To evaluate the benefit of iOCT for ocular biometry, Hirnschall et al. performed intraoperative ACD measurements to predict the postoperative IOL position. They used a prototype of a continuous iOCT that was directly connected to the surgical microscope. In the surgical setting, intraoperative measurements of the aphakic eye were obtained following phacoemulsification and implantation of a capsular tension ring to tauten the lens capsule. A partial least-square regression model for ACD was created that proved the distance between corneal endothelium and anterior lens capsule to be a significantly better predictor for postoperative ACD compared to preoperative measurements. Intraoperatively measured ACD had the highest predictive power, and AL had the second highest predictive power, followed by preoperatively measured ACD. Improvement could further be achieved by using regression models combining preoperative and intraoperative ACD measurements [57, 59].

In the second step, Hirnschall et al. evaluated whether the implication of intraoperatively measured ACD into IOL power calculation formulae improves the postoperative refractive outcome. A partial least-regression model was generated to compare conventional optimized formulae with a formula including the ACD measured intraoperatively. As a result, it was shown that the latter was useful to better predict postoperative refraction and AL dependency could be significantly lowered. Future steps may be an automation of iOCT as well as its implementation into fourth-generation power formulae or ray tracing using the anatomical lens position instead of the currently used virtual ELP [60].
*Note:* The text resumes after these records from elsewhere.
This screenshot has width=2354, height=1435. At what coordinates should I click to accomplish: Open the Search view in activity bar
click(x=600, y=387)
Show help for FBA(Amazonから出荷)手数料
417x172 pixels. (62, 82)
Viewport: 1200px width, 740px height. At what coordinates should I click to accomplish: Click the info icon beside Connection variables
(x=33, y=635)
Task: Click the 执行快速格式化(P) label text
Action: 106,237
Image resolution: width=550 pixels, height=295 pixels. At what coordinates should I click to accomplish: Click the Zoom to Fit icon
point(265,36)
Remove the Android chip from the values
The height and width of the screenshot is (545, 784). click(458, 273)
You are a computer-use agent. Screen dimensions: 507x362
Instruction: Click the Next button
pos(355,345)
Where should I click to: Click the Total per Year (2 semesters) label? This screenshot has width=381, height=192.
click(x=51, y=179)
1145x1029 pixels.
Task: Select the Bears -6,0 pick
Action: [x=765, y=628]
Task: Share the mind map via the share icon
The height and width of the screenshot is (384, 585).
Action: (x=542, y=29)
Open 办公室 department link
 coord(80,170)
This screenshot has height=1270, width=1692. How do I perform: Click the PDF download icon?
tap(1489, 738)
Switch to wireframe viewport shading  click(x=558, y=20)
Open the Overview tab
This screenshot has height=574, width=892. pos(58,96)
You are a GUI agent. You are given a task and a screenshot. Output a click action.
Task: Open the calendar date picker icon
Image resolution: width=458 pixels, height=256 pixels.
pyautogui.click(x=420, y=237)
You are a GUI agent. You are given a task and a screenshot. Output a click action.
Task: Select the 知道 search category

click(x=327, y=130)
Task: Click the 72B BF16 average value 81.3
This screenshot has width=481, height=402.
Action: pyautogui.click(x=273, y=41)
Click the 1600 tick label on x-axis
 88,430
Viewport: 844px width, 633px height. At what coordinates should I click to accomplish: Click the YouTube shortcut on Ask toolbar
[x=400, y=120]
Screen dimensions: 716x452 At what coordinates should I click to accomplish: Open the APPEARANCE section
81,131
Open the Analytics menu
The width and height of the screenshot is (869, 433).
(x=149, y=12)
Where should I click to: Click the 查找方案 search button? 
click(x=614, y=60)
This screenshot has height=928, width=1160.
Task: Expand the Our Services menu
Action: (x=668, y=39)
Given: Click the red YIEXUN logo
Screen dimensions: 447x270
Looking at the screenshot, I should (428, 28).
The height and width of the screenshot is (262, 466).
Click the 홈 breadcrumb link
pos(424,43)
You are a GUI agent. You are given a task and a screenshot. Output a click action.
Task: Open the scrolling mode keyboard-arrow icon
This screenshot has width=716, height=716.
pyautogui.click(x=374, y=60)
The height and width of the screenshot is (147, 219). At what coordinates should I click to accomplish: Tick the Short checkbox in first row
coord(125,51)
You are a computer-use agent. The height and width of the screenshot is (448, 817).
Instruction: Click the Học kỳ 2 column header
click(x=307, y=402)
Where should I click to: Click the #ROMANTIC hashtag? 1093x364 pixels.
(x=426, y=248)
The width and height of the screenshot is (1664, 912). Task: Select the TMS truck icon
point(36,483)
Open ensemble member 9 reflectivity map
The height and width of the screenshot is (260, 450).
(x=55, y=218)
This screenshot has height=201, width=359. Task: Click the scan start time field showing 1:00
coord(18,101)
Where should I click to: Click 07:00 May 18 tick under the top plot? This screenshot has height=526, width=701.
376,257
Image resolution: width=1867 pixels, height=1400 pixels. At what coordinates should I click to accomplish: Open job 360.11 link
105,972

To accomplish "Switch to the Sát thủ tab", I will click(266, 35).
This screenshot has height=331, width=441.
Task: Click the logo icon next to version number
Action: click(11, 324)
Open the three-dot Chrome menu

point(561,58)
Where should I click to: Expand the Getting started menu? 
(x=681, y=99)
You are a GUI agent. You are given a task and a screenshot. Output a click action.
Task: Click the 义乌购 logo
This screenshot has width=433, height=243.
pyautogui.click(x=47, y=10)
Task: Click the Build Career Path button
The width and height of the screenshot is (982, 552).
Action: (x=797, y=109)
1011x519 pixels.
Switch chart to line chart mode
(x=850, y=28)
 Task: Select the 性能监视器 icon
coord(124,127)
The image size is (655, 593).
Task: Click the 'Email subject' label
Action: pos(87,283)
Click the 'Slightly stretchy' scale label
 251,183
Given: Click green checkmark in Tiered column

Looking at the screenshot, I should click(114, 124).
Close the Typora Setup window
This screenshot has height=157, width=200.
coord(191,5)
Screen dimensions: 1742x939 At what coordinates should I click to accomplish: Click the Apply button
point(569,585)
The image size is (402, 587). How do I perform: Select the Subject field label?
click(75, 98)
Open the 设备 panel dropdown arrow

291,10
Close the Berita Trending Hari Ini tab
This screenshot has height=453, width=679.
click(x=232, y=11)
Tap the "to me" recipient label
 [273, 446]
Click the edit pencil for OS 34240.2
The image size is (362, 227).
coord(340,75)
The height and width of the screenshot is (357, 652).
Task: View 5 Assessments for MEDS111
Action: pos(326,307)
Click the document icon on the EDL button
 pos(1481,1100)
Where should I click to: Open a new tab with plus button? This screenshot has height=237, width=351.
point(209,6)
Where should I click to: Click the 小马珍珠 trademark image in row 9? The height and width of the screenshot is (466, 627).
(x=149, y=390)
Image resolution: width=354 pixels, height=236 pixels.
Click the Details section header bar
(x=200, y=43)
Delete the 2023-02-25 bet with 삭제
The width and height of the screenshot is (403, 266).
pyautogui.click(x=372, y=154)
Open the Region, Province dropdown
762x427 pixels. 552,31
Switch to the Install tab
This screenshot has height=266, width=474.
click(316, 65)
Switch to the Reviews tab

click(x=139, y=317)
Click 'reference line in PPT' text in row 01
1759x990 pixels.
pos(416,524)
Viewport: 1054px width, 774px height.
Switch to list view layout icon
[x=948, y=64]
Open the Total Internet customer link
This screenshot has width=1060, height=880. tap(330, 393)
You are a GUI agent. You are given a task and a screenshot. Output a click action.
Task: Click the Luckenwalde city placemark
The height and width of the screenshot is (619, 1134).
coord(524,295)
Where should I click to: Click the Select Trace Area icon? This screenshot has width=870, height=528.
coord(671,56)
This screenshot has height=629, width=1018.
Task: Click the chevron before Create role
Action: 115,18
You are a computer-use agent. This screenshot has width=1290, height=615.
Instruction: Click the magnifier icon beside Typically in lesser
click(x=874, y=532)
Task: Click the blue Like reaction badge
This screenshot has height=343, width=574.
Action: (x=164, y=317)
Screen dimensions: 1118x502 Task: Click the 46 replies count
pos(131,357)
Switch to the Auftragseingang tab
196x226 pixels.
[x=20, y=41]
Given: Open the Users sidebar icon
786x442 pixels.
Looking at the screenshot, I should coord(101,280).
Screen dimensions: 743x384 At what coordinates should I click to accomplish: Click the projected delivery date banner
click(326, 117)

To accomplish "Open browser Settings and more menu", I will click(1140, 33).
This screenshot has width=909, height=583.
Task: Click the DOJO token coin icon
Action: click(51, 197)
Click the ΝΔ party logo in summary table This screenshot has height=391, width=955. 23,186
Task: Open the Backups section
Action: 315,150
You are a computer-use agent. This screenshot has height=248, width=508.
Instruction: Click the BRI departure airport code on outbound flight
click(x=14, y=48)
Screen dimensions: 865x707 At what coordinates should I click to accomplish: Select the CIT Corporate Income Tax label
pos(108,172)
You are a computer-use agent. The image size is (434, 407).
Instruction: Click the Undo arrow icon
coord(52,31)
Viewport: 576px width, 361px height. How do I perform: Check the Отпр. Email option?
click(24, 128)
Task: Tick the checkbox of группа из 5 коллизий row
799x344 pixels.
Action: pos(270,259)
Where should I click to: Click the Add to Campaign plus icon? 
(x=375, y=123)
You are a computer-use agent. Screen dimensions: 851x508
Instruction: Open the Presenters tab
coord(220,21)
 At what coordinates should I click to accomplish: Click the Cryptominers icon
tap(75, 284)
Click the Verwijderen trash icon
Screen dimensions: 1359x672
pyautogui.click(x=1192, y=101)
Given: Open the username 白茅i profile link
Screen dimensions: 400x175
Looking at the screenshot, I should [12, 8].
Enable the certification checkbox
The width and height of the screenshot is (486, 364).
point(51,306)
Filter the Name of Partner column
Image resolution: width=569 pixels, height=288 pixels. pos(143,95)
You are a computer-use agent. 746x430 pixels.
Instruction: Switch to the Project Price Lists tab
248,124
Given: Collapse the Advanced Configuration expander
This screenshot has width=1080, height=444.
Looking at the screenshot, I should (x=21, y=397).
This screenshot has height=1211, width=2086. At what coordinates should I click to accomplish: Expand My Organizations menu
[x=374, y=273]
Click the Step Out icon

Optical biometry has evolved significantly in the last decades. Accuracy in preoperative measurements is vital for satisfactory postoperative refractive outcomes, so the latest biometry technologies combined with newer IOL power calculation formulae and lens designs have become necessary tools in the field of cataract surgery. With all the developments discussed in the chapter, refractive outcomes in a range of ±0.5 D have become achievable in a majority of the patients. However, as the attainment of the target postoperative refraction is not achieved in all cases, further research is still required [68].